Detergents exhibit individual delipidation properties and protein delipidation can also change with the time that is used to expose membrane protein–lipid complexes to detergents[35,36]. From our experience, detergents that co-purify substantial amounts of lipids are often not suitable for the straightforward MS analysis of membrane protein complexes. DDM, for example, is known to co-purify substantial amounts of lipids and requires harsh MS activation conditions to achieve sufficient detergent removal[35,37], which can hamper the detection of intact membrane protein complexes by MS[38]. In practice, the investigation of protein–lipid interaction by MS is addressed mainly in two ways: First, membrane proteins are delipidated step-wise with detergents that exhibit weak delipidating properties, such as DDM. To do so, protein–lipid complexes are repetitively purified by SEC, IMAC, or dialysis until mass spectra of sufficient quality are obtained[36,39]. This allows us to investigate membrane proteins in complex with co-purified membrane lipids[40]. In the second approach, membrane proteins are purified with detergents that exhibit strong delipidating properties, such as C8E4, OG, or LDAO[25,31]. If the targeted protein is sufficiently stable after delipidation, individual lipids can be added back to the sample solution[25,29]. Subsequently, MS analysis, gas-phase unfolding protocols, or functional assays allow us to study how the molecular structure of individual lipids affects the structure and function of membrane proteins[25,29,41,42].

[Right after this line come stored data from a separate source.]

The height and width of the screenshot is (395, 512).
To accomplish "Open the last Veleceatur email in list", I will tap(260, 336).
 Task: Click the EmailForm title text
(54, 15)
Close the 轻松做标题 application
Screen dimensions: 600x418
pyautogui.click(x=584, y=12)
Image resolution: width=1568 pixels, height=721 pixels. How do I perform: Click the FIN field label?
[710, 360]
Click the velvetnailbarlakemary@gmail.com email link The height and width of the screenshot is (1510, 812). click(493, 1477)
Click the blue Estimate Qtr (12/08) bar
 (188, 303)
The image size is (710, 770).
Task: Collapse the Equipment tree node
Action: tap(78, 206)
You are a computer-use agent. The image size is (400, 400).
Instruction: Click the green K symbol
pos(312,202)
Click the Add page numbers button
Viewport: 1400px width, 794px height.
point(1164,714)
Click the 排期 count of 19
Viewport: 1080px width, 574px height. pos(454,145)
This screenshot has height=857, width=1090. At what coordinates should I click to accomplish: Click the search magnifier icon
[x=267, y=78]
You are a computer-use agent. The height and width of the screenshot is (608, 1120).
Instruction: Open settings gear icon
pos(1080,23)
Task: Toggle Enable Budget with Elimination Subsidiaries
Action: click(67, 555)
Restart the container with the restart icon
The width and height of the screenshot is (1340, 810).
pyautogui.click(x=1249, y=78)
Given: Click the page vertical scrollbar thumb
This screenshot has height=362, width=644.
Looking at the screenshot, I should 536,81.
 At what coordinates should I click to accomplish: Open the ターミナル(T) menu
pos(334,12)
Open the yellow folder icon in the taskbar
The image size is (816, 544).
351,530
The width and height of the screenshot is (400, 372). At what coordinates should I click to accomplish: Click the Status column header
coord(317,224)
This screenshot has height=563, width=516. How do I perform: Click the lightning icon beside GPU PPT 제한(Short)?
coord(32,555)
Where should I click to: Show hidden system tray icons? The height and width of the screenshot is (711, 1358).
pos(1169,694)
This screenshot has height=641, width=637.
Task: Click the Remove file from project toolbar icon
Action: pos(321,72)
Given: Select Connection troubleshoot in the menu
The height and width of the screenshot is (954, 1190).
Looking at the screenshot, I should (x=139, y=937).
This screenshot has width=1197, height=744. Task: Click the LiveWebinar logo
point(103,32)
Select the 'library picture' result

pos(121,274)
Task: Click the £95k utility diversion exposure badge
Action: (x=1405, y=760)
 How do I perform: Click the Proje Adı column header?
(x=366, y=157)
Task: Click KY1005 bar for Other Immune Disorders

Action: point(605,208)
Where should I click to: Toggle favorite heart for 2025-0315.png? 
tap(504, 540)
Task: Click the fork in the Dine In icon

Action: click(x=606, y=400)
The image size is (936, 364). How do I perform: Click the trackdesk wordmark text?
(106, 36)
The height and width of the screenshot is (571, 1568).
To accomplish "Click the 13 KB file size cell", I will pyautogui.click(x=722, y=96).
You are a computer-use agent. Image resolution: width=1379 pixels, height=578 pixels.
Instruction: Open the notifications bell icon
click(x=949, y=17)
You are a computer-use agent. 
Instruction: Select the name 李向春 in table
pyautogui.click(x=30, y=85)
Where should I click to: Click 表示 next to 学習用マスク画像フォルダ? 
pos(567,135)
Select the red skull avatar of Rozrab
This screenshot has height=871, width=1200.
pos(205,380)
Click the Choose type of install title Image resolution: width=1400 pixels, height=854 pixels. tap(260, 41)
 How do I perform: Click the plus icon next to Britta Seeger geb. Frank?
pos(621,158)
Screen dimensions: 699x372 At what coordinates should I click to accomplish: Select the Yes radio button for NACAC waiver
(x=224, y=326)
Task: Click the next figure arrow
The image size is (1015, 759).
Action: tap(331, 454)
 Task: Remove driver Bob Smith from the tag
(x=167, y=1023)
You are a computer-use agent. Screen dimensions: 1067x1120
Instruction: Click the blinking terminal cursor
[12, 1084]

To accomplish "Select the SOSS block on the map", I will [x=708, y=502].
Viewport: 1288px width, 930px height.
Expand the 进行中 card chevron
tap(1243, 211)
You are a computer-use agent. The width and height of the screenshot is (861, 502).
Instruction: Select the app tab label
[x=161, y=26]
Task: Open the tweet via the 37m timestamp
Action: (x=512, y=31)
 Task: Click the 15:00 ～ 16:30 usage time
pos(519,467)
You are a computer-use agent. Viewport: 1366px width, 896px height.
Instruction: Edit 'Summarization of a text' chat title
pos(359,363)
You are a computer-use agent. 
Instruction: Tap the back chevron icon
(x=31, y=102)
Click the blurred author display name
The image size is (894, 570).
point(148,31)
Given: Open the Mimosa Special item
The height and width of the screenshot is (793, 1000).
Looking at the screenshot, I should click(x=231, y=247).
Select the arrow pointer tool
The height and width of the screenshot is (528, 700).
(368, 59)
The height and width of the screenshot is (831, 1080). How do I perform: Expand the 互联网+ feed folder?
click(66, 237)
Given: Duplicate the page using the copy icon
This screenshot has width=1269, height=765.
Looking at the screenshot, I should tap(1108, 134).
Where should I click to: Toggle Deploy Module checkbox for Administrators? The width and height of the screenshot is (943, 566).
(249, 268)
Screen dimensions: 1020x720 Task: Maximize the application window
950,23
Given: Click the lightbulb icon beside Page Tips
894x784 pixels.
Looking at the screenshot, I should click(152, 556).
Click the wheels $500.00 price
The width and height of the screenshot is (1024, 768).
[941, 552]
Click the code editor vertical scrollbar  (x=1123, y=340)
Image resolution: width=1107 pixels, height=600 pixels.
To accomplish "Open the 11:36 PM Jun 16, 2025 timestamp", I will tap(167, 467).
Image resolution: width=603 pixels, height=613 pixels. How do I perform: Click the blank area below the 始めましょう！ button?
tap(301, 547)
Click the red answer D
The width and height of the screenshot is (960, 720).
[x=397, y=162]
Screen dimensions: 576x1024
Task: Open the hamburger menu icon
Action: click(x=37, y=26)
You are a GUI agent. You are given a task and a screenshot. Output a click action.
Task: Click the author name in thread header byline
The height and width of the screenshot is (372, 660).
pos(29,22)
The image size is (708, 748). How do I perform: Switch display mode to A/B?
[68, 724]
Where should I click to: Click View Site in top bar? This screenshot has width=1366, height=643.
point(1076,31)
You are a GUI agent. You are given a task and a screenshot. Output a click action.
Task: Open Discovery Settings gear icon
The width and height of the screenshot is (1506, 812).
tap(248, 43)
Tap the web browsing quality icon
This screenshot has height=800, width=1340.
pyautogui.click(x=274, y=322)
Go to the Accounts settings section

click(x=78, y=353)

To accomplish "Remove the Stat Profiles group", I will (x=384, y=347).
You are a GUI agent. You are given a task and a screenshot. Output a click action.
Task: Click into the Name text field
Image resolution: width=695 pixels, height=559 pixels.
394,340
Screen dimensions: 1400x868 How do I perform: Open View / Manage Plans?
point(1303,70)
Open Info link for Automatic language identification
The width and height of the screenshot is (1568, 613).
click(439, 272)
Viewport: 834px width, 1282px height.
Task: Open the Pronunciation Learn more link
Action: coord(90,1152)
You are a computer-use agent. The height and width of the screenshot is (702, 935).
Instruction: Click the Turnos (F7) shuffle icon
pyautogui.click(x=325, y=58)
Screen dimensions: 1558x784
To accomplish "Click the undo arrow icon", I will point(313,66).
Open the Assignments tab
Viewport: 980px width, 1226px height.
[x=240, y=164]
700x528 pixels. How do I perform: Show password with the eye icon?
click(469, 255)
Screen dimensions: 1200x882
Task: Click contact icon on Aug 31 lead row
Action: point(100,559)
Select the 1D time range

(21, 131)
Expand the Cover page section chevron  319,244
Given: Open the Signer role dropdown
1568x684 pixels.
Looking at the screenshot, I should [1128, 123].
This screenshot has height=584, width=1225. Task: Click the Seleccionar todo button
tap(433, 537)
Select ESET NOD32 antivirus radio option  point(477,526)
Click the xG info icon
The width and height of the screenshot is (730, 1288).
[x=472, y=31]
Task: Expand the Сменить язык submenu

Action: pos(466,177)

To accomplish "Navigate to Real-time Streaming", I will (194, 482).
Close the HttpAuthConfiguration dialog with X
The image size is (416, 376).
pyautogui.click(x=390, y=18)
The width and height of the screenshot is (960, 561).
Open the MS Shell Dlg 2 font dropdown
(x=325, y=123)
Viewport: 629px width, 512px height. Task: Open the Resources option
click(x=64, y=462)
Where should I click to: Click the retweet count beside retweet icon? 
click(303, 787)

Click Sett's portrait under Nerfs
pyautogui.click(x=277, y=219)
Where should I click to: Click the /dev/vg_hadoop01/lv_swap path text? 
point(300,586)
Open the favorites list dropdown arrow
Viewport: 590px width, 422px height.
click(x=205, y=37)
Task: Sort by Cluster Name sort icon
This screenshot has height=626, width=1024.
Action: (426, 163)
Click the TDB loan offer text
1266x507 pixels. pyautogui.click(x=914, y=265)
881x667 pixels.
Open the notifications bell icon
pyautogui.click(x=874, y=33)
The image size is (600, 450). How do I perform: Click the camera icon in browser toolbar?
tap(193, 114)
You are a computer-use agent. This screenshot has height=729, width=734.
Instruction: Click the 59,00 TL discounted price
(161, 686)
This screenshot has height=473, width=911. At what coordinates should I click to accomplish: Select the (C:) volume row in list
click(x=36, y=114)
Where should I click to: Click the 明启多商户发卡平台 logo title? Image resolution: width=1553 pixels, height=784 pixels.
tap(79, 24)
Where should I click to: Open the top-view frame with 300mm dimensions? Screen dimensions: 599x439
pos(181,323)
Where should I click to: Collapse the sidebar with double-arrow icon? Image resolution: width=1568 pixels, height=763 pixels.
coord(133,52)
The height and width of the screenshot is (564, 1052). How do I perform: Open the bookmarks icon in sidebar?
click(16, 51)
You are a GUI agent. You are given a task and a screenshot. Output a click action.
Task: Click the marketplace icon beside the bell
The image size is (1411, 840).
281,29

In contrast to the above-mentioned methodologies, OGDs enable the straightforward analysis of interactions between membrane proteins and native membrane lipids directly after protein extraction and IMAC. Moreover, following our purification protocol, relative protein amounts and lipid binding interactions can be controlled practically by tuning the structure of the OGD head and tail (Fig. 2c, Supplementary Figs. 2, 10, and 11). This facilitates experimental access to either membrane proteins in complex with native membrane lipids or delipidated membrane proteins. In addition, OGDs can be readily removed from proteomicelles by collisional activation inside the mass spectrometer, which facilitates the MS analysis of membrane protein–lipid complexes in general. Finally, protein charge reduction can be tuned by varying the basicity of the linker between OGD head and tail. The ability to optimize the structure of OGDs for the purification and native MS analysis of protein–lipid interactions strengthens our anticipation that OGDs will facilitate the investigation of challenging membrane proteins in the future.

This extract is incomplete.